====== DATA TO USE

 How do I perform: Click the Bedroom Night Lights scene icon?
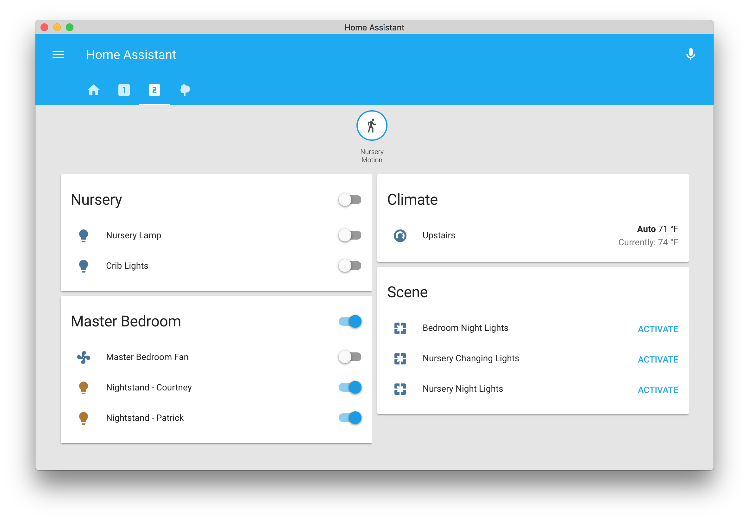[x=400, y=328]
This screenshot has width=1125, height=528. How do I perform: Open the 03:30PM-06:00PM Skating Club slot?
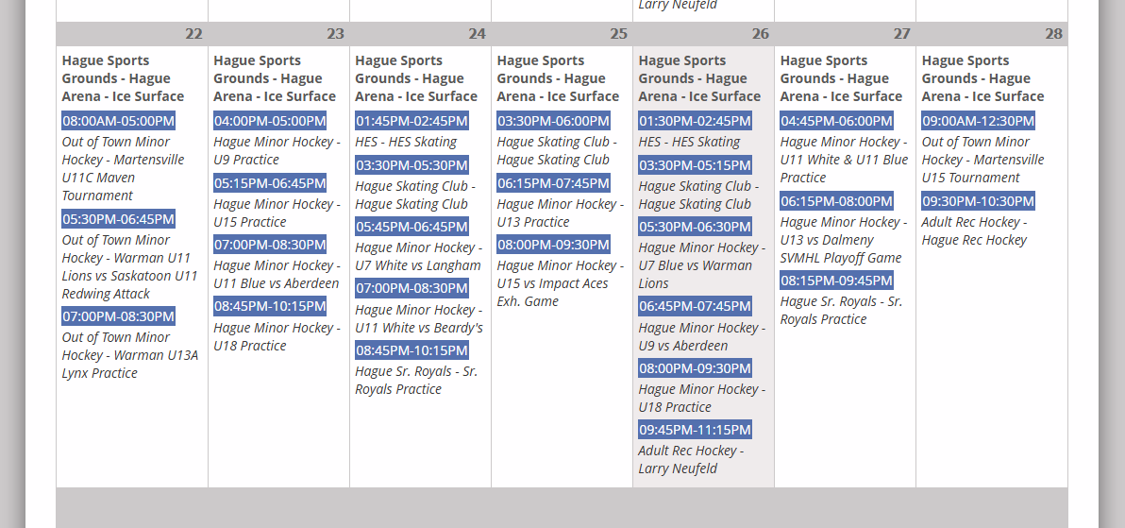[x=553, y=121]
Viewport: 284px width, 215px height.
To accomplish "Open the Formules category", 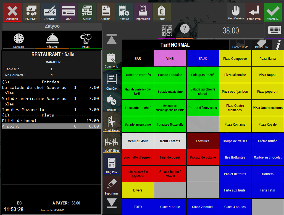I will tap(203, 141).
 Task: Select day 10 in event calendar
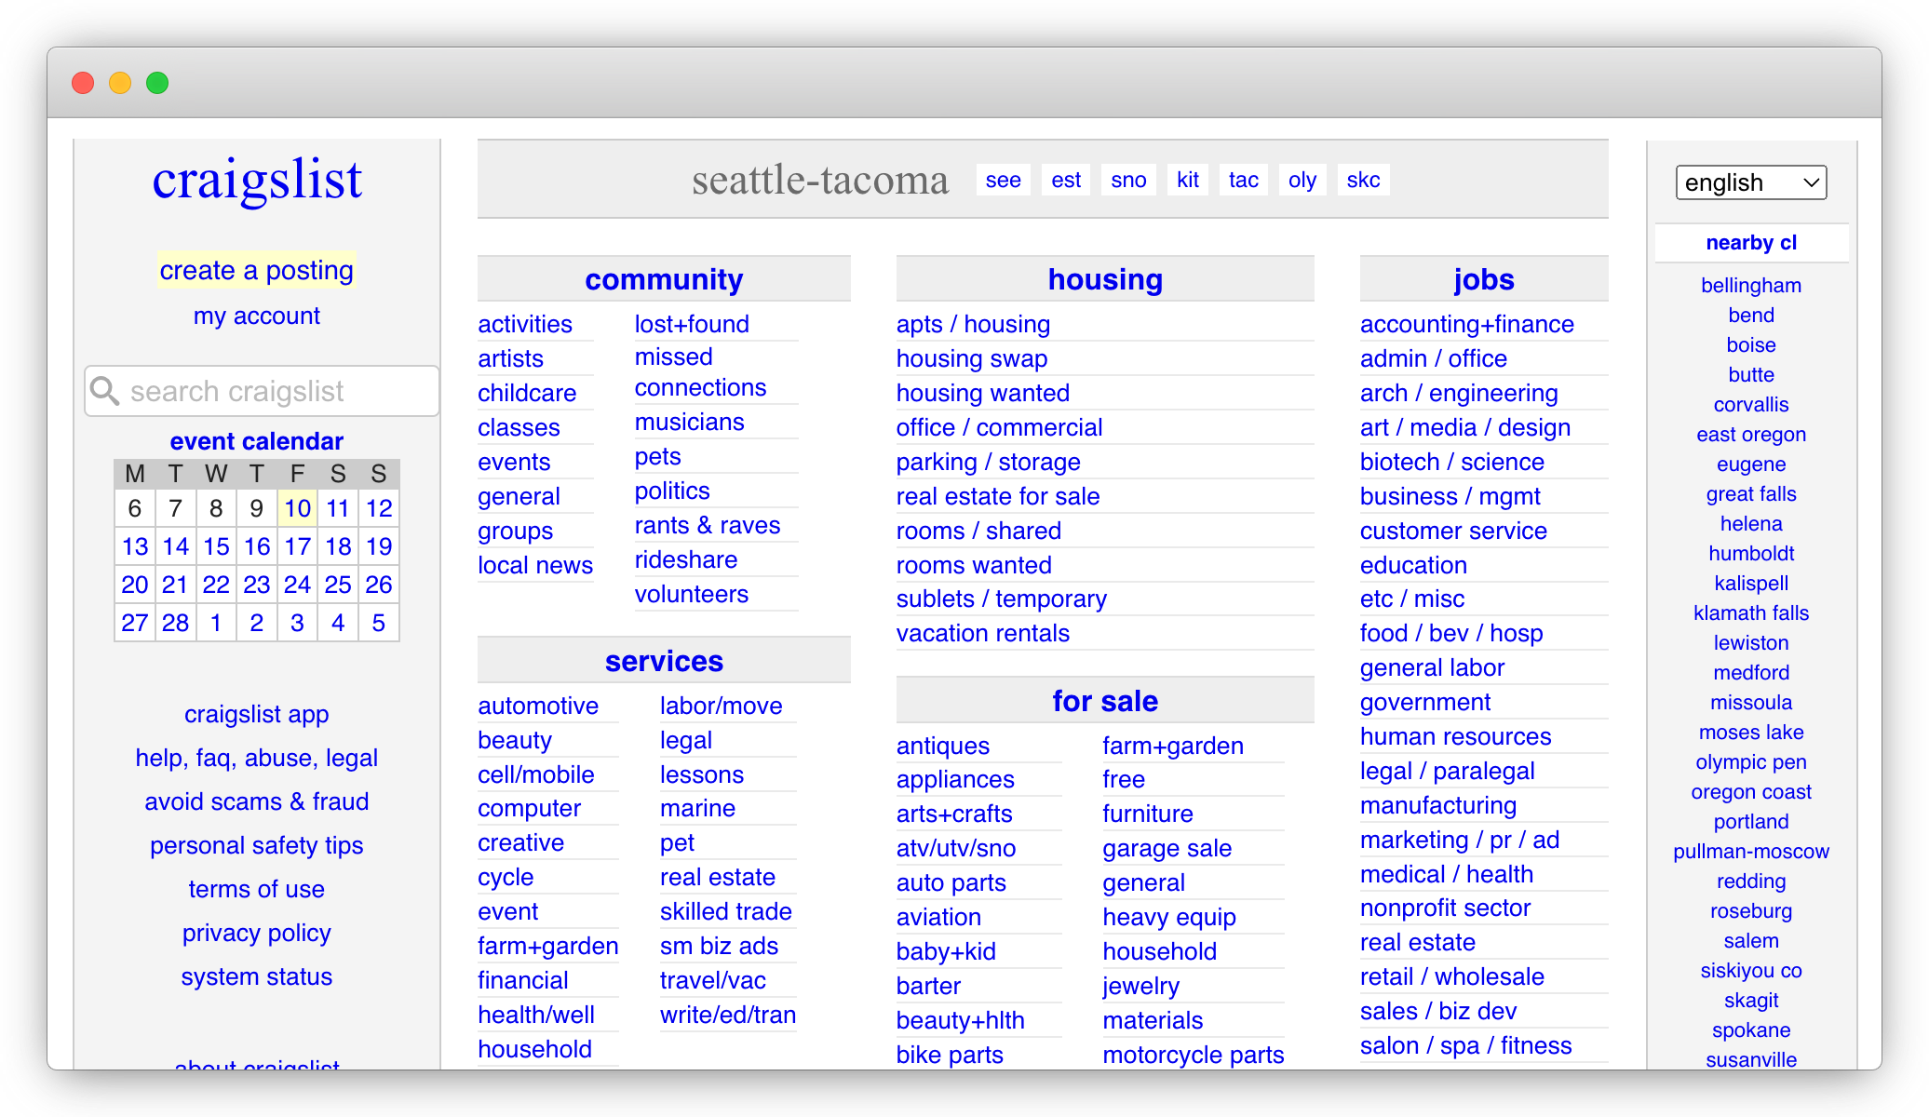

============

Pick out every line in the listing above that contains the string "perform", matching case exactly.

 How do I perform: Click the Bedroom Night Lights scene icon?
This screenshot has width=1125, height=528. How do I perform: Open the 03:30PM-06:00PM Skating Club slot?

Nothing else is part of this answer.